Après 25 ans d’âpres négociations, l’accord commercial entre l’Union européenne et les pays du «Mercado Comun del sur» (Marché commun du sud) a été approuvé le 9 janvier à Bruxelles (Belgique).
Les termes de l’accord
Ce traité de libre-échange prévoit de faciliter les échanges commerciaux entre les pays de l’Union européenne et ceux du Mercosur, à savoir le Brésil, l’Argentine, le Paraguay et l’Uruguay. Il vise la quasi-suppression des droits de douane, la protection contre l’imitation de 344 produits européens (roquefort, champagne…), mais aussi l’extention des quotas d’importation de viande bovine d’Amérique du sud.
De son côté, l’Union européenne espère encourager l’export de certaines de ses productions (voitures, vins…). Celles-ci supportaient jusqu’à présent des droits de douane importants.
Le rejet français
La France est le seul pays de l’Union européenne à ne pas s’être rallié à l’accord. L’opposition est unanime, tant au niveau politique, que parmi les principaux syndicats agricoles. Ces derniers craignent une concurrence déloyale avec l’arrivée massive de denrées sud-américaines, produites à bas coûts et dans des normes sanitaires et environnementales moins exigeantes.

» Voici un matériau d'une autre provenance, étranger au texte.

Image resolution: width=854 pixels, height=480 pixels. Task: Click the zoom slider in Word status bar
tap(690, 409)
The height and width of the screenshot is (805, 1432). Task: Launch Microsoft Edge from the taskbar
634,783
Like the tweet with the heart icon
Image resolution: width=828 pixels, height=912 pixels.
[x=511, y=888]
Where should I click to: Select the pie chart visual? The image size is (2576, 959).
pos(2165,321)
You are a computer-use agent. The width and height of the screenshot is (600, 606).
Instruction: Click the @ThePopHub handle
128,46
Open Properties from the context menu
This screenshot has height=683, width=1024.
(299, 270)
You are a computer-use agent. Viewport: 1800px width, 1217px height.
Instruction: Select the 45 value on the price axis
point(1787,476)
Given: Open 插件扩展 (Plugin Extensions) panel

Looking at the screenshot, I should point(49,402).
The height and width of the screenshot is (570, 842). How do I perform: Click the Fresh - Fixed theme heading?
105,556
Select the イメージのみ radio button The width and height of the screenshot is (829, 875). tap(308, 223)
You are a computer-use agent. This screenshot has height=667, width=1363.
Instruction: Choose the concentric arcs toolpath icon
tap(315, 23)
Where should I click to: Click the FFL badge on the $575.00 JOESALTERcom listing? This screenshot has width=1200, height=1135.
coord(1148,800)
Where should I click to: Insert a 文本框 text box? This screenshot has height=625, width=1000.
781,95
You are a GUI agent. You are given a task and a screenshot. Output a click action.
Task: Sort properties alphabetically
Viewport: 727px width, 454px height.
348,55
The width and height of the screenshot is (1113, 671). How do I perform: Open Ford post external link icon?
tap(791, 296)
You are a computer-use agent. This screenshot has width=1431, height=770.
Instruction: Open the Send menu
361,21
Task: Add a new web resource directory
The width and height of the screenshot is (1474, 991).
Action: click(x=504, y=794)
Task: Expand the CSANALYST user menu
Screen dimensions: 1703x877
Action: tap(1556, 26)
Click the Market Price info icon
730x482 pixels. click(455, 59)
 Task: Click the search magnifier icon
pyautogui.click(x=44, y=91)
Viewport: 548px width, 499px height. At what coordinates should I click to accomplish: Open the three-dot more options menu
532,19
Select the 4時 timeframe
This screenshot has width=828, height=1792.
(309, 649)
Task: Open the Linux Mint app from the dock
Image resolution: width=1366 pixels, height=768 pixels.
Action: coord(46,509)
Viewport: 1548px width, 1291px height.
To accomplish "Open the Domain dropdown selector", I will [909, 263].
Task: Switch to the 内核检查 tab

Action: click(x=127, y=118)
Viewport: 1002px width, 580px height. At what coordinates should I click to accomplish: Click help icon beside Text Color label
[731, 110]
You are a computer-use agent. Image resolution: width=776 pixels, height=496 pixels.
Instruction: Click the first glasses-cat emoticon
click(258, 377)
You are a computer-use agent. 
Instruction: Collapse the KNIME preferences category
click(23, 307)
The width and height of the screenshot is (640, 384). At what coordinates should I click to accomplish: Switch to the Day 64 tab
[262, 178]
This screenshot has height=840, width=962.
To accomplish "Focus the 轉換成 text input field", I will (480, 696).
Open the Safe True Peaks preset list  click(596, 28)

L’exécutif français n’a jamais rejeté le projet de manière définitive. Emmanuel Macron a plaidé à plusieurs reprises pour y insérer des clauses protectrices pour les productions françaises. Notamment en demandant l’instauration de normes identiques aux produits qui font l’objet des échanges. Il demandait également le durcissement de la clause de sauvegarde. Cette dernière prévoit de réguler les volumes sur certains produits sensibles (poulet, sucre…) et éviter de déréguler le marché. Néanmoins, les arguments de la France n’ont pas suffit à convaincre les autres pays européens.
Les effets de l’adoption
Bien qu’il ait été adopté par les membres de l’Union européenne, l’accord doit désormais être ratifié par la Parlement européen. A l’heure actuelle, une majorité favorable n’est pas garantie parmi les euro-députés. L’accord pourrait néanmoins entrer en vigueur avant même d’être ratifié grâce au mécanisme d’application provisoire.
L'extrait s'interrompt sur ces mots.